PCHR has repeatedly called for a ban on capital punishment in the Palestinian territories, which is supported by a majority of Palestinians. It has also released reports relating to violence in the Palestinian territories and Israel.

==Affiliations ==
PCHR has consultative and affiliative status with a number of Arab, European and United Nations organizations. PCHR and Public Committee Against Torture in Israel jointly received the 1996 French Republic Award on Human Rights. In 2002 it received the Bruno Kreisky Award for Outstanding Achievements in the Area of Human Rights.

==Funding==
According to the PCHR site's funding page, most of the centre's funding comes from the Sweden Chapter of the International Commission of Jurists, the Ford Foundation (USA), NOVIB (Holland), Open Society Fund (USA), Christian Aid (UK), Dan Church Aid in Denmark, Grassroots International (USA), European Commission, Irish Aid in Ireland, Kvinna Till Kvinna in Sweden, Al Quds Association Malaga in Spain, the Royal Danish Representative Office, and the Representative Office of Norway.
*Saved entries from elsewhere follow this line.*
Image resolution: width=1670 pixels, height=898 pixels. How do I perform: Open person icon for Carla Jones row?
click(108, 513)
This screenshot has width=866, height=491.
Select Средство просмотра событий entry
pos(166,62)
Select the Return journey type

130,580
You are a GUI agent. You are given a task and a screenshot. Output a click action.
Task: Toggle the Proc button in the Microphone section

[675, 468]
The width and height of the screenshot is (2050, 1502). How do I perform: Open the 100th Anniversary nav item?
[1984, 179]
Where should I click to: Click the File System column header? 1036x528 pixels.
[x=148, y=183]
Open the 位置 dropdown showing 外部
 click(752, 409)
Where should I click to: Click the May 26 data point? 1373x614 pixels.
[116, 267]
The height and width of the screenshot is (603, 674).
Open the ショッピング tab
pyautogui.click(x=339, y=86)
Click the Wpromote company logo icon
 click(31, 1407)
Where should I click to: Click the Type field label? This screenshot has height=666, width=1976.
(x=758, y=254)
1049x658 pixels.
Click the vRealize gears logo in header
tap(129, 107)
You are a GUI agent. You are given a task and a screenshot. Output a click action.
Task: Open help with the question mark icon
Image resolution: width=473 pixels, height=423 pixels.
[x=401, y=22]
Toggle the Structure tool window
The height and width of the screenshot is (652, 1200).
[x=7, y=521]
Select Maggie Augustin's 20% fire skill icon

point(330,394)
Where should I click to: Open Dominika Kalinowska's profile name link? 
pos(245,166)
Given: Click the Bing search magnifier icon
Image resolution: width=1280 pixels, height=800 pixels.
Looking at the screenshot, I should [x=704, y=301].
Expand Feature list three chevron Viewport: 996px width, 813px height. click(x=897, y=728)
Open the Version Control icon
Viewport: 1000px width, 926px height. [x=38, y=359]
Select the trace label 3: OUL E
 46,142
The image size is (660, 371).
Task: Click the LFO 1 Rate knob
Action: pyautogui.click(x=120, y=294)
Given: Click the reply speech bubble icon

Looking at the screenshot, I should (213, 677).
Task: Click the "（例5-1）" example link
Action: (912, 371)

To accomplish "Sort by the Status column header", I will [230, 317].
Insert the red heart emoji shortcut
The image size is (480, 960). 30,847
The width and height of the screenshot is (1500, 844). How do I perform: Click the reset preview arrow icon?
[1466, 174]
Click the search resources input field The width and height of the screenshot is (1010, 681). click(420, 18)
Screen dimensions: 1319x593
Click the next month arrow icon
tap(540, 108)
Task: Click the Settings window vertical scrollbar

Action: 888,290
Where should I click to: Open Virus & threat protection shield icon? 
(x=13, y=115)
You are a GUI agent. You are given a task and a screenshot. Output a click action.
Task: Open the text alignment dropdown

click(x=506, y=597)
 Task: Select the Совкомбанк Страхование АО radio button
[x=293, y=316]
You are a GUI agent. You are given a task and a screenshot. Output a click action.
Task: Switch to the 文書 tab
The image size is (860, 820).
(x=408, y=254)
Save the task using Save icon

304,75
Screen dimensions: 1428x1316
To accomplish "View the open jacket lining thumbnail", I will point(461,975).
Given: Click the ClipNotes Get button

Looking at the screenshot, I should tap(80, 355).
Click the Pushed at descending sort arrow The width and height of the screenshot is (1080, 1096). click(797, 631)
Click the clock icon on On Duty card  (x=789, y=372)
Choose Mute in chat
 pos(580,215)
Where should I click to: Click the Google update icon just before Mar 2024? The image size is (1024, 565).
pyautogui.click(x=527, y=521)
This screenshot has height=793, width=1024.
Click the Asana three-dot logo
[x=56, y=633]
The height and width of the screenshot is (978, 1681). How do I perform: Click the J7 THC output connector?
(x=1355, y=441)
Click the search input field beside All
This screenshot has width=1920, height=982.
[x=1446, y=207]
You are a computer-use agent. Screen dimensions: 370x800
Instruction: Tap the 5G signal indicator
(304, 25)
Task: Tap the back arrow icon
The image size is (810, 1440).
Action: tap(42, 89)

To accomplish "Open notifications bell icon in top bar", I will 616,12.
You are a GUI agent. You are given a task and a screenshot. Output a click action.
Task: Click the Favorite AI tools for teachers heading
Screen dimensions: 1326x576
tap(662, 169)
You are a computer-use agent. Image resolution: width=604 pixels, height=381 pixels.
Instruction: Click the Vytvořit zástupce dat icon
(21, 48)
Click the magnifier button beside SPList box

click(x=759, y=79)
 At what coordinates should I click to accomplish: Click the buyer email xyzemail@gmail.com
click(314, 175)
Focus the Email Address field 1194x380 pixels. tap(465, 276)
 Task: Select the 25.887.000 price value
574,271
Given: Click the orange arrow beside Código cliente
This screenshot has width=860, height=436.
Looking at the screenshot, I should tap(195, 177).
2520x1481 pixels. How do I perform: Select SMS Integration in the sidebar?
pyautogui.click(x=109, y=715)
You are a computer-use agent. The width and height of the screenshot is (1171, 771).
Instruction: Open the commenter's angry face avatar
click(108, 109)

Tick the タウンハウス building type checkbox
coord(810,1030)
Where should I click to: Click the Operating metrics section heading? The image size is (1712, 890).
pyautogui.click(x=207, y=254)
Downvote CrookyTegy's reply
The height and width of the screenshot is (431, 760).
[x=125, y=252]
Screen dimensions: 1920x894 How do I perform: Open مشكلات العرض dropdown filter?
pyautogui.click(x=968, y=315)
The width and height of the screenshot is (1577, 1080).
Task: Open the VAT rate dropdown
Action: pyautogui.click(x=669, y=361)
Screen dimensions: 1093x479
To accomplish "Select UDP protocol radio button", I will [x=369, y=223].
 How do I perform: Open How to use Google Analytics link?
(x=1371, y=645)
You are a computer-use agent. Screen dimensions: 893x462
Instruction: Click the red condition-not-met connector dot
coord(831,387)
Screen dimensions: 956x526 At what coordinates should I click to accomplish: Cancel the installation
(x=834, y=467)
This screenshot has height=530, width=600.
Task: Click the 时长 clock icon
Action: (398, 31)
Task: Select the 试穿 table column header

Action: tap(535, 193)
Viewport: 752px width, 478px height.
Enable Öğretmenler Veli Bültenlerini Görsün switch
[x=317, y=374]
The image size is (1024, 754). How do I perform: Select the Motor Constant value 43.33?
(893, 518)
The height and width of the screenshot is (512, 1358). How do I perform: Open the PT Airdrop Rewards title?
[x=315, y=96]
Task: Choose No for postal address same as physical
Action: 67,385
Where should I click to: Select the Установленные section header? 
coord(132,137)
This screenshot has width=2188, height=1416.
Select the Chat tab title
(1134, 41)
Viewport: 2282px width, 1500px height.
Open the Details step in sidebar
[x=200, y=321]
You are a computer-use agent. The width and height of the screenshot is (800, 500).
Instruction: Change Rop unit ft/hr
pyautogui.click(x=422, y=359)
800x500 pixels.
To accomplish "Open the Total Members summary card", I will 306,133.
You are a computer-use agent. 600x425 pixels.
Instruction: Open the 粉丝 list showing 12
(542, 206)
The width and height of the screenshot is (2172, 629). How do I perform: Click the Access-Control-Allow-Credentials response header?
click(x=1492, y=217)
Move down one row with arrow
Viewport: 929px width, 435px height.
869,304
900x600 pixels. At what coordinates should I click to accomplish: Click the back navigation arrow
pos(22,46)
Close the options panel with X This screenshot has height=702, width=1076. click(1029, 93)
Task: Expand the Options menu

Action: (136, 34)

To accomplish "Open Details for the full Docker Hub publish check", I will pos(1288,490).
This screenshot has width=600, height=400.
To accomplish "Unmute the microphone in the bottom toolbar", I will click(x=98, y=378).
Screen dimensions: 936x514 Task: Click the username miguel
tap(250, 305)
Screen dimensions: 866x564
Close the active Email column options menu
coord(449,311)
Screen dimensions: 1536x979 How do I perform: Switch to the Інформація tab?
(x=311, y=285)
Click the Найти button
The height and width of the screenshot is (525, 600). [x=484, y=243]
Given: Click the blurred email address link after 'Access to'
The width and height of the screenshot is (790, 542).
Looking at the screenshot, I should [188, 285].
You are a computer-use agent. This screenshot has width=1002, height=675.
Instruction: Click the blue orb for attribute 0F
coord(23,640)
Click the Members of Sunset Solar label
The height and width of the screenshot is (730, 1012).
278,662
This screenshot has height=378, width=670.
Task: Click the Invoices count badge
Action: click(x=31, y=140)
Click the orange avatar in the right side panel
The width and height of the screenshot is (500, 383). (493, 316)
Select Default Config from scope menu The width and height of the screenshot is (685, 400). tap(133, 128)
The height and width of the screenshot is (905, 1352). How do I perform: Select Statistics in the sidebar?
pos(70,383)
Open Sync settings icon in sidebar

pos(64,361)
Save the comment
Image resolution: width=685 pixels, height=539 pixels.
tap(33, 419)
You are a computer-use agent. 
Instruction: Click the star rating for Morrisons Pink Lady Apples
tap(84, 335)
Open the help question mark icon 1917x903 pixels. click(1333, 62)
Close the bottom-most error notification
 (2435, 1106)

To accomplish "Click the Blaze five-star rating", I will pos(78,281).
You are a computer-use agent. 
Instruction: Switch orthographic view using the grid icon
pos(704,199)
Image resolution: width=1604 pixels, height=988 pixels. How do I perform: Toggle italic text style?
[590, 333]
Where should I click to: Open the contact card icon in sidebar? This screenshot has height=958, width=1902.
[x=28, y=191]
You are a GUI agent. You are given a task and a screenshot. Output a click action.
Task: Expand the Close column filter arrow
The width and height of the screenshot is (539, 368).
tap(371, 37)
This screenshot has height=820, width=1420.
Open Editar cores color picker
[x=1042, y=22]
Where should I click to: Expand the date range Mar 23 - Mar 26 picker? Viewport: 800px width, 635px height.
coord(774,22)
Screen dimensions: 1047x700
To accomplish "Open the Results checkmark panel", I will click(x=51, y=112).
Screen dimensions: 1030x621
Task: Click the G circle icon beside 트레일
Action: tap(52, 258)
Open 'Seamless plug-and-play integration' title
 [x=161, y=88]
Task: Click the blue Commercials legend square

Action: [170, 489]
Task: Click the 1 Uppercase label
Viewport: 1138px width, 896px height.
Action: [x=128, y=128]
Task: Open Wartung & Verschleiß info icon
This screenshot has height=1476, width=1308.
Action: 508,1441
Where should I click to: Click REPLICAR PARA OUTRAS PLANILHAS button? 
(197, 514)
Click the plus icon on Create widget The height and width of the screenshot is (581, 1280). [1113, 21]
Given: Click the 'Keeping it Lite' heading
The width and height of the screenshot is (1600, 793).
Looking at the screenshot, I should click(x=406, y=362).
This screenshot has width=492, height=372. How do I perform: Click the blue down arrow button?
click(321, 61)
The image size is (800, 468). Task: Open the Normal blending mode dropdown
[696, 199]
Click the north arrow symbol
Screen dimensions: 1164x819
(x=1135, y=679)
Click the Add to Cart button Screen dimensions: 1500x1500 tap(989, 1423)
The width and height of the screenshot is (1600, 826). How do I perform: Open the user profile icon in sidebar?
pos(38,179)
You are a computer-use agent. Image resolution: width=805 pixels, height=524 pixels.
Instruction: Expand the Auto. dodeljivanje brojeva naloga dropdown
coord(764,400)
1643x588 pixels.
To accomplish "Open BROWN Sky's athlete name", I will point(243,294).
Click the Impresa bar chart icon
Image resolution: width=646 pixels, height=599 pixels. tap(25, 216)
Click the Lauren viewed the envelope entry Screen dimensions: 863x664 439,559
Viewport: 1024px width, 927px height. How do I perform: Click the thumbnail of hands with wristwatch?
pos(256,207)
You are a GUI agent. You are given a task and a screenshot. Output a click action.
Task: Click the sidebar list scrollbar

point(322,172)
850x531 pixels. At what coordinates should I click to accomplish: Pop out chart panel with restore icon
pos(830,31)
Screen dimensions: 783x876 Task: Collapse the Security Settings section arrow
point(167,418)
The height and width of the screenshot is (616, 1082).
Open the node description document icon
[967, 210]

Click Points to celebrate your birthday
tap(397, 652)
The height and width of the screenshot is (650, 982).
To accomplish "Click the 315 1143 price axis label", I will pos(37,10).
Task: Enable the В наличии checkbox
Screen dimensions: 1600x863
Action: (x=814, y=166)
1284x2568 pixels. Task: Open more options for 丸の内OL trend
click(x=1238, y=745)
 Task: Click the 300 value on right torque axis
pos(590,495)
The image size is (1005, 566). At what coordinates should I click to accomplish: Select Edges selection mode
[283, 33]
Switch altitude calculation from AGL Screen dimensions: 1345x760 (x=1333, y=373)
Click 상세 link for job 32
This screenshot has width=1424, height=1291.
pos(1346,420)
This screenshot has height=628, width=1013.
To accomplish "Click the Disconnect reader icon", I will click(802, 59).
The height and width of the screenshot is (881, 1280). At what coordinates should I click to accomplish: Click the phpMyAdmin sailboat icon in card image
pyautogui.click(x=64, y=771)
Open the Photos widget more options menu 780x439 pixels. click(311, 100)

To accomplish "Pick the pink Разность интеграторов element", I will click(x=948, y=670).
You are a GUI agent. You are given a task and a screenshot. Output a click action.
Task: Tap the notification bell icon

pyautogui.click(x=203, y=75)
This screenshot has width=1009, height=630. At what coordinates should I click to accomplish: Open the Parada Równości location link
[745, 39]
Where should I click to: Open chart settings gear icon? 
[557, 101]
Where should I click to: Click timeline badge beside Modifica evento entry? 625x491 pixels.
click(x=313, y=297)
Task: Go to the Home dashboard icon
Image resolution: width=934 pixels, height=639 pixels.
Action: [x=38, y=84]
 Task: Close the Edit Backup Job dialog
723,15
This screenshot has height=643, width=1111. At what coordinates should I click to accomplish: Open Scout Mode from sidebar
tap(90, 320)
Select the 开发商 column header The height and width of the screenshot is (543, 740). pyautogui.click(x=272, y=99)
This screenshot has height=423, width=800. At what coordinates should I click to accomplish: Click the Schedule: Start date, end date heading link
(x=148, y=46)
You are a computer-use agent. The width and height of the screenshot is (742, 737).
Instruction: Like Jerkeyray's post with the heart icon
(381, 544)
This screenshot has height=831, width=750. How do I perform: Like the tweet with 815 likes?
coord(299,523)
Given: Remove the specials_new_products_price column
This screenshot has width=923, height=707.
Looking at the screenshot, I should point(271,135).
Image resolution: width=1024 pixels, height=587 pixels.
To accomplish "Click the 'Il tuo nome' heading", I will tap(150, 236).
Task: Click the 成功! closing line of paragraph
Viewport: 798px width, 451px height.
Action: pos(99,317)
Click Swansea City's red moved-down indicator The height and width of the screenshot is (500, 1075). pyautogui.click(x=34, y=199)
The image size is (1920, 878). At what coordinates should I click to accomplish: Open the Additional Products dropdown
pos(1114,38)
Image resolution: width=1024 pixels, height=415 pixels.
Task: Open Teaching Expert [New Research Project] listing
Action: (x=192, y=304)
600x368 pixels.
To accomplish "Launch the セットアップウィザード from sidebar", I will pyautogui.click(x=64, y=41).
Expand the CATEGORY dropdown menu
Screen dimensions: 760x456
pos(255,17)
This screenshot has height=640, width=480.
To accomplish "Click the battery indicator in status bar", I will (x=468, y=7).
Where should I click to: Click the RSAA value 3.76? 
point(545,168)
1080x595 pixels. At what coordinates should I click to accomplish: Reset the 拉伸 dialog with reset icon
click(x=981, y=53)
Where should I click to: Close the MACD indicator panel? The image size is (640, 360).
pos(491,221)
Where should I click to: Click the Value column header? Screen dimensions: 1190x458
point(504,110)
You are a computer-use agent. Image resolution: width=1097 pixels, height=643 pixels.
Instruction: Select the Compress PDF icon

PCHR has received funding from the UN Office of the High Commissioner for Human Rights to support the establishment of a Women and Group Rights' Unit.

==Actions==
In their report titled "Impunity for US Peace Activist's Death" that contains eyewitness testimonies for Rachel Corrie's disputable death case, on 30 June 2003, PCHR declared they have "submitted more than 1200 complaints to the Israeli occupying forces regarding human rights violations since the beginning of the current Intifada. In no case in which PCHR has submitted a complaint, has any individual in the Israeli occupying forces, security services or other persons, been prosecuted or otherwise disciplined for any act perpetrated against a Palestinian or foreign national. PCHR asserts that the State of Israel should be aware that where it fails in its specific legal obligations to conduct full and fair investigations into human rights violations, and bring those responsible to justice in accordance with international law, victims of Israeli war crimes may seek alternative judicial remedies abroad, including under the principle of universal jurisdiction."

The PCHR condemned the Israeli government for allowing "Jewish settler groups to enter the yards of the al-Aqsa Mosque in occupied East Jerusalem" and for using excessive force against Palestinians attempting to "prevent the provocative entry of settlers into the Mosque."

In 2011 the PCHR criticized a decision by Hamas prohibiting a group of seven high school students from leaving Gaza in order to spend a year studying in the United States. The American nonprofit Amideast had awarded the students special scholarships for the program. A Hamas minister explained that "A 15-year-old girl cannot spend a year in America without a supervisor."

In August 2025, the PCHR released a report concluding that Israel has been committing genocide in Gaza.

==YouTube deleted their videos==

On 5 November 2025, The Intercept reported, "YouTube Quietly Erased More Than 700 Videos Documenting Israeli Human Rights Violations", adding, "The tech giant deleted the accounts of three prominent Palestinian human rights groups — a capitulation to Trump sanctions." The three included the Palestinian Centre for Human Rights along with Al-Haq and Al Mezan Center for Human Rights.

==Raji Sourani==
Raji Sourani is the director of PCHR. He was denied a permit to exit Gaza to attend a human rights conference in September 2008.